Okk but my question is different I want to know how did you come to know about these values...


----------



## augustinionut (Feb 27, 2018)

From PC. 

https://docs.microsoft.com/en-us/windows-hardware/drivers/audio/voice-activation
"*Microsoft provides an OS default keyword spotter (software keyword spotter)* that is used to ensure quality of hardware keyword detections and to provide the Hey Cortana experience *in cases where hardware keyword detection is absent or unavailable*. "


----------



## marianodelfino (Feb 27, 2018)

I'm still having problems to add those specific keys, tried with interop tools and with custompfd, none of the two worked. Nice tweaks btw, hey cortana is cool.


----------



## augustinionut (Feb 27, 2018)

I will post the list of capabilities from my pfdcustom:


----------



## marianodelfino (Feb 27, 2018)

augustinionut said:


> I will post the list of capabilities from my pfdcustom:

Click to collapse



I'm missing this 

<Capability Name="ID_CAP_DEVELOPERUNLOCK"/>
<Capability Name="ID_CAP_DEVELOPERUNLOCK_API"/>
<Capability Name="ID_CAP_DEVICE_MANAGEMENT"/>
<Capability Name="ID_CAP_DEVICE_MANAGEMENT_ADMIN"/>

Can you send me values of those registry values so i can add them with interop tools import registry tool?

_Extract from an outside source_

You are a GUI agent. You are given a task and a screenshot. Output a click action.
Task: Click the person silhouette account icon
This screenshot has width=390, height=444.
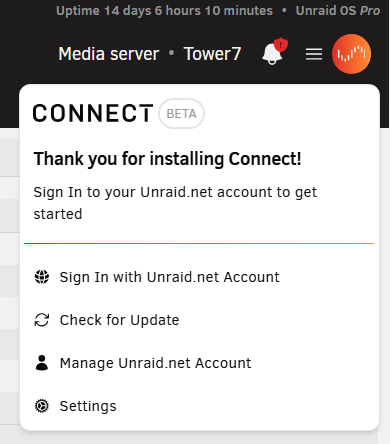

The values should be inside

[HKEY_LOCAL_MACHINE\SOFTWARE\Microsoft\SecurityManager\CapabilityClasses]


----------



## augustinionut (Feb 27, 2018)

Just use vcreg to unlock your phone.


----------



## marianodelfino (Feb 28, 2018)

augustinionut said:


> Just use vcreg to unlock your phone.

Click to collapse



Nope, doesn't work. No worries, i'll figure it out.


----------



## augustinionut (Feb 28, 2018)

I obtained this days ago but I don't know how to get it back.


----------



## @atik123 (Mar 2, 2018)

I want hey Cortana in Lumia 640 ds .i have done all the step.but I didn't find the hey cortana option in cortana:
Pls help how to activate hey Cortana


----------



## augustinionut (Mar 2, 2018)

I was lucky: https://www.youtube.com/watch?v=WdPmCv7PsIU


----------



## maruf8 (Mar 3, 2018)

I did all the values as you said. But still not getting the feature... Lumia 540


----------



## @atik123 (Mar 3, 2018)

Lumia 640 and 640 xl having a same processor.then also i not getting hey Cortana. pls make a tutorial video on your youtube channel #augustinionut


----------



## augustinionut (Mar 3, 2018)

I will after unbrick my phone, again


----------



## maruf8 (Mar 3, 2018)

Got hey cortana.. But it doesn't respond when i say "Hey Cortana"


----------



## augustinionut (Mar 3, 2018)

Ill do a tut tomorrow. All today I'm updating phone.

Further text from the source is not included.